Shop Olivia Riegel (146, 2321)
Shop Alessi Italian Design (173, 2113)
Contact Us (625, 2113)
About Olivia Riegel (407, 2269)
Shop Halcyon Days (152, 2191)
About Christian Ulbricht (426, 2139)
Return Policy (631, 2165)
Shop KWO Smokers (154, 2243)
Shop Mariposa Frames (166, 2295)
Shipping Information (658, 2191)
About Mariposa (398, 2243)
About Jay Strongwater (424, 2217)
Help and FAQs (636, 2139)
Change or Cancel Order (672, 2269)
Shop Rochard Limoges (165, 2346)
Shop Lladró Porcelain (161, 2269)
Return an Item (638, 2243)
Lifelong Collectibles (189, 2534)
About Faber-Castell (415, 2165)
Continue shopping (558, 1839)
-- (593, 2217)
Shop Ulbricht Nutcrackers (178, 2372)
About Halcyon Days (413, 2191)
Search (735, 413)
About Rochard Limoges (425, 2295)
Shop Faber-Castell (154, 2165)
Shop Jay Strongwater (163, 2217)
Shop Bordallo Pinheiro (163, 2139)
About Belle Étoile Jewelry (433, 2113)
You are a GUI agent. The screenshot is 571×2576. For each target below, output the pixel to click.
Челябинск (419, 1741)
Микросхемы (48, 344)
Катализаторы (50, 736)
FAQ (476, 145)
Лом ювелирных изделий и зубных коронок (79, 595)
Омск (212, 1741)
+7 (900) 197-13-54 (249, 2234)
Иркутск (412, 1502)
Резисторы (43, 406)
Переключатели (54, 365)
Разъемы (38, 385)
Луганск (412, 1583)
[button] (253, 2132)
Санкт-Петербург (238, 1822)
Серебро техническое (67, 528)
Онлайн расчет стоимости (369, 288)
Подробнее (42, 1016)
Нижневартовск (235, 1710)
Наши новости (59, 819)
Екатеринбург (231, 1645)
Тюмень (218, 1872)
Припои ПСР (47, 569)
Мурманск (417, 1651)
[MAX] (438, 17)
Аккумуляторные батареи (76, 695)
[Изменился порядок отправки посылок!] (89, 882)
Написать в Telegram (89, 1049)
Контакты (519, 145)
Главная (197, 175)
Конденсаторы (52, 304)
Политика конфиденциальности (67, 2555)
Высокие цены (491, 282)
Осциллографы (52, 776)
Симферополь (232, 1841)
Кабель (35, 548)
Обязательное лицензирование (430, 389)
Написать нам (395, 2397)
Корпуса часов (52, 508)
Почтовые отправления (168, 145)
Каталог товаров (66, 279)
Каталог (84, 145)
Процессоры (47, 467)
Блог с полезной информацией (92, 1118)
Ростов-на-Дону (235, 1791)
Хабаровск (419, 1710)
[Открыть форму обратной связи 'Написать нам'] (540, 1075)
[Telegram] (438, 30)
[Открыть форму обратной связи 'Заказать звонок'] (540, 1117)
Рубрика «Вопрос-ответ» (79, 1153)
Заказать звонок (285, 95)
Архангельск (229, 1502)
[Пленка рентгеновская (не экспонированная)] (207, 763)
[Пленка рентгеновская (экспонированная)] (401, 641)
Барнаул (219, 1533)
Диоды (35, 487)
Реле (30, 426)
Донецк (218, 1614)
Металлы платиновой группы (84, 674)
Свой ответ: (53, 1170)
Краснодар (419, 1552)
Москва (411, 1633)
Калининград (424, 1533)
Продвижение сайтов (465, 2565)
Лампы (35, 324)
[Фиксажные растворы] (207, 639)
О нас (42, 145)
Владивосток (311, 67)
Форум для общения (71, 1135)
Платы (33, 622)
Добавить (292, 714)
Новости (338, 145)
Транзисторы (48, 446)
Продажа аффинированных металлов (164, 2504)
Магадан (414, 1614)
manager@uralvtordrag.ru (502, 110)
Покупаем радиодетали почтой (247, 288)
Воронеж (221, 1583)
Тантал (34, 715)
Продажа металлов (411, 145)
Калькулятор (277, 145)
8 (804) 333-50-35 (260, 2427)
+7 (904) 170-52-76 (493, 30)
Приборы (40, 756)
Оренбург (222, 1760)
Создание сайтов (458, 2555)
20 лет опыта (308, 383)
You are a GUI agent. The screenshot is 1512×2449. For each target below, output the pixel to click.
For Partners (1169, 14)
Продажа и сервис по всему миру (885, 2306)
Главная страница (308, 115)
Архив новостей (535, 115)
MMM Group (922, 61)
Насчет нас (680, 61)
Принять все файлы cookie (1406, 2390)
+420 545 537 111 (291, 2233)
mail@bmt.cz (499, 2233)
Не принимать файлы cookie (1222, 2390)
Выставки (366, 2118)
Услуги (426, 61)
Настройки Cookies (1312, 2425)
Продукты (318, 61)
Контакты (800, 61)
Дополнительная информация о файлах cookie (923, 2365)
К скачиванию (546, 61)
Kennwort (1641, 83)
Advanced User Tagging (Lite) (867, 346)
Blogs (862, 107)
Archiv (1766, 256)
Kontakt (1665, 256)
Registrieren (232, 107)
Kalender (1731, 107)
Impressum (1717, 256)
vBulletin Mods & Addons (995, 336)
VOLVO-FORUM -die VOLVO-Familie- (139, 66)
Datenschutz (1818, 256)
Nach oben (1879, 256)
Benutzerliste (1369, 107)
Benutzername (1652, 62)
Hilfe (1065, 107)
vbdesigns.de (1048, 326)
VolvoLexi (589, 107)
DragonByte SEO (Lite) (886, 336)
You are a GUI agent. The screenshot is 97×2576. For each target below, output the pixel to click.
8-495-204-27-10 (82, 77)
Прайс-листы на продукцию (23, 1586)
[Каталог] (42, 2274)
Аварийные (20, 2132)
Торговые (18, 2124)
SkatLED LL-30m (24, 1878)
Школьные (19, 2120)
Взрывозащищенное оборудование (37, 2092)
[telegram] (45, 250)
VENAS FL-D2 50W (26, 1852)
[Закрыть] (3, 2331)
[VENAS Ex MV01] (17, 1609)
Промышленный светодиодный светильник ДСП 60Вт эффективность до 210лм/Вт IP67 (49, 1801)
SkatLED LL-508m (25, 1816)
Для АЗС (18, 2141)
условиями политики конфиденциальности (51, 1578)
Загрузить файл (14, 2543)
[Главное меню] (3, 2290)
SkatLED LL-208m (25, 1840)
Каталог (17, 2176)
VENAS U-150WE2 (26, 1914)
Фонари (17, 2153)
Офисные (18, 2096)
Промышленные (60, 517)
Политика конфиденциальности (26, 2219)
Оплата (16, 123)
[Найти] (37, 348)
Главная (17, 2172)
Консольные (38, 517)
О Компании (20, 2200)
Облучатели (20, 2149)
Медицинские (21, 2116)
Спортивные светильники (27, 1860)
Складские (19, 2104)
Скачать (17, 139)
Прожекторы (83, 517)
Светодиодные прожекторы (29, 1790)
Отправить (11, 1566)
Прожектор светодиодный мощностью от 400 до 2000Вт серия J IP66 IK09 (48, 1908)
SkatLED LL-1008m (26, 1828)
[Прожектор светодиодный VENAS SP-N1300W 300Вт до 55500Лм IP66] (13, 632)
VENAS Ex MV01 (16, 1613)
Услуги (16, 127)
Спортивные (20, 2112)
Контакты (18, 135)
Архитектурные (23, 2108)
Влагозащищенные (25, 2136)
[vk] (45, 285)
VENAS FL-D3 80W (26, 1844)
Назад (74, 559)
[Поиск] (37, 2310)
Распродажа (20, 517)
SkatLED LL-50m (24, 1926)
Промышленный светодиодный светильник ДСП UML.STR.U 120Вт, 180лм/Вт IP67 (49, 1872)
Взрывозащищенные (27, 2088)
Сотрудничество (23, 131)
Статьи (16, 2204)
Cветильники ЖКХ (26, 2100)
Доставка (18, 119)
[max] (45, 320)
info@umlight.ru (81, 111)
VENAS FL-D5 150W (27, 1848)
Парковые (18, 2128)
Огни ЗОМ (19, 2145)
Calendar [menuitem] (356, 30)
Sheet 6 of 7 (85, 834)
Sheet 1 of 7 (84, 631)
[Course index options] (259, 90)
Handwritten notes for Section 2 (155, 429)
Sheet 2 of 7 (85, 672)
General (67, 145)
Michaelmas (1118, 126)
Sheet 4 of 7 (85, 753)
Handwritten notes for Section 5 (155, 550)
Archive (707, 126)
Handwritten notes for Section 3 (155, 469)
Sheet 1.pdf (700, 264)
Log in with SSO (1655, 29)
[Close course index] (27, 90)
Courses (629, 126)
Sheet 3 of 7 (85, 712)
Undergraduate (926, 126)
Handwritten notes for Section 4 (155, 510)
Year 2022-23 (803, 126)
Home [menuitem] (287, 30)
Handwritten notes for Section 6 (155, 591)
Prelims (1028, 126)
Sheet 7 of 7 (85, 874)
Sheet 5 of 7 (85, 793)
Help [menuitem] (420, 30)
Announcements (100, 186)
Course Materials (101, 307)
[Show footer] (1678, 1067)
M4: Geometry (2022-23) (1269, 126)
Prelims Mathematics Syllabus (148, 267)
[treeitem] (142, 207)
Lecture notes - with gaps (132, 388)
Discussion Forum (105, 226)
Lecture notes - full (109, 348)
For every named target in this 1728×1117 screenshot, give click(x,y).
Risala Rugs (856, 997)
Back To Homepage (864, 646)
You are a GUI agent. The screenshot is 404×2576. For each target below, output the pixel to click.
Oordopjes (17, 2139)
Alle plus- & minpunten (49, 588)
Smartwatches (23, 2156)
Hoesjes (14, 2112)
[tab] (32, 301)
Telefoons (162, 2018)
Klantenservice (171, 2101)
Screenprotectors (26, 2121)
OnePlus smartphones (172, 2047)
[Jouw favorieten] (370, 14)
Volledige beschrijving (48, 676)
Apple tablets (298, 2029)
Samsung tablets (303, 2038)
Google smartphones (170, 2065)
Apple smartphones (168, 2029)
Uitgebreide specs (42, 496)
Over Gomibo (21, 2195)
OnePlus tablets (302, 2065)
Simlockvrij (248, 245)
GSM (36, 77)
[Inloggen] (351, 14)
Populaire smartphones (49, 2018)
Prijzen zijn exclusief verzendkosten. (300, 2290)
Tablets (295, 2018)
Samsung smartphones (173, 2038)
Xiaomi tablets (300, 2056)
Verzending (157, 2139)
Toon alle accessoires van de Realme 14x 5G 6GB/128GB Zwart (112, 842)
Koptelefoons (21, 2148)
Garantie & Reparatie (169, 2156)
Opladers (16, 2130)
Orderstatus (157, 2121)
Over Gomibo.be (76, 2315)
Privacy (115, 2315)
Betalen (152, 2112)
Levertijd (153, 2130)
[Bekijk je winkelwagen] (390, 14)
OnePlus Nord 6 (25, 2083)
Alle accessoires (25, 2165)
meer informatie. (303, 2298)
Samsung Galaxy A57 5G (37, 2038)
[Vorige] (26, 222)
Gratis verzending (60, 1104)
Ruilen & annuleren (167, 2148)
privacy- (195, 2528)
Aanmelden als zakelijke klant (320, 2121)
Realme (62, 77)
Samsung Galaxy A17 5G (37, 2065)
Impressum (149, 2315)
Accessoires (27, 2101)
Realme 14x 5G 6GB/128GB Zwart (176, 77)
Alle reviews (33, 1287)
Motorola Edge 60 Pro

== INSTRUCTIONS FOR THE TASK ==
Within the listing above, locate the line containing "Shop Lladró Porcelain (161, 2269)" and the line containing "Shop Jay Strongwater (163, 2217)". Reproduce those two lines and all lines between them exactly, with nothing added.

== SOLUTION ==
Shop Lladró Porcelain (161, 2269)
Return an Item (638, 2243)
Lifelong Collectibles (189, 2534)
About Faber-Castell (415, 2165)
Continue shopping (558, 1839)
-- (593, 2217)
Shop Ulbricht Nutcrackers (178, 2372)
About Halcyon Days (413, 2191)
Search (735, 413)
About Rochard Limoges (425, 2295)
Shop Faber-Castell (154, 2165)
Shop Jay Strongwater (163, 2217)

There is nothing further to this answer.